(GIVEN TASK):
Copy the data below word for word, beginning at the line that contains "You are a computer-use agent. This" and continuing through the end of the data. Leave the pictures out of your answer.

-- START OF MATERIAL SUPPLIED --

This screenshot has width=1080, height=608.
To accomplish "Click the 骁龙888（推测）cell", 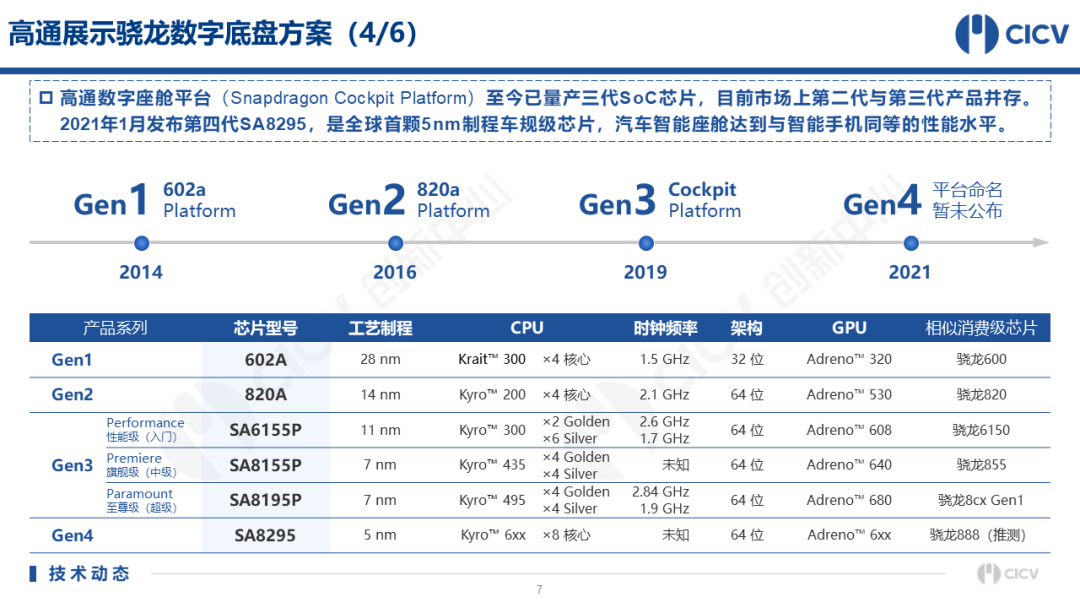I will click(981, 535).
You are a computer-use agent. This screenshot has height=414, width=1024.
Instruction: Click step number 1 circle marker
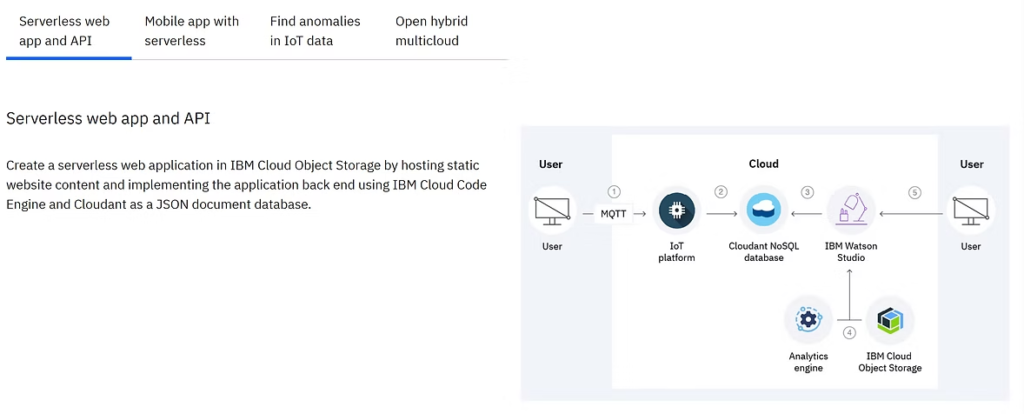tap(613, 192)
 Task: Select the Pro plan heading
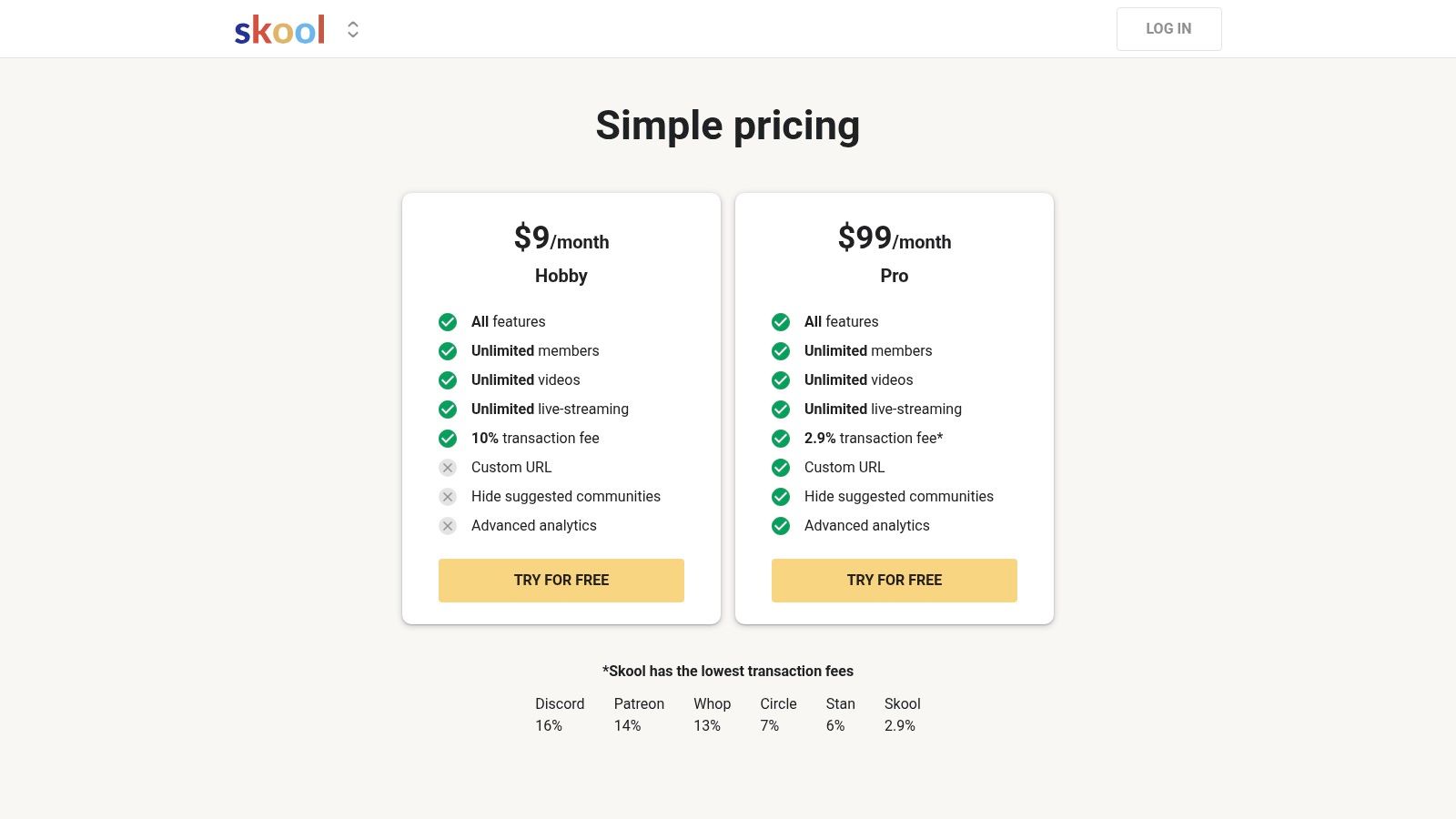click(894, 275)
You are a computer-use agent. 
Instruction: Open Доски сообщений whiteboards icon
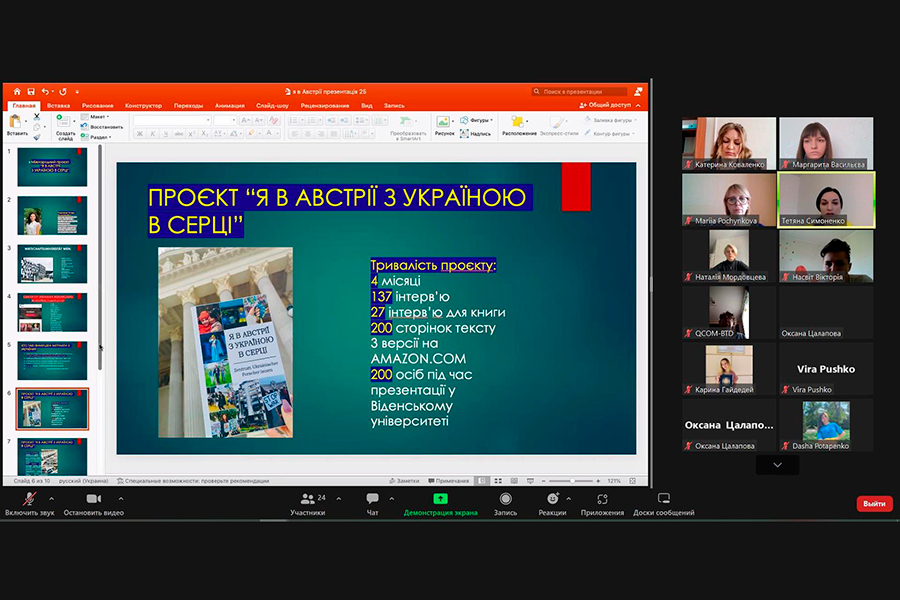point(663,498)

-- END OF MATERIAL SUPPLIED --

(ANSWER TO THE EXERCISE):
You are a computer-use agent. This screenshot has height=414, width=1024.
Instruction: Click step number 1 circle marker
tap(613, 192)
 Task: Select the Pro plan heading
click(894, 275)
You are a computer-use agent. 
Instruction: Open Доски сообщений whiteboards icon
point(663,498)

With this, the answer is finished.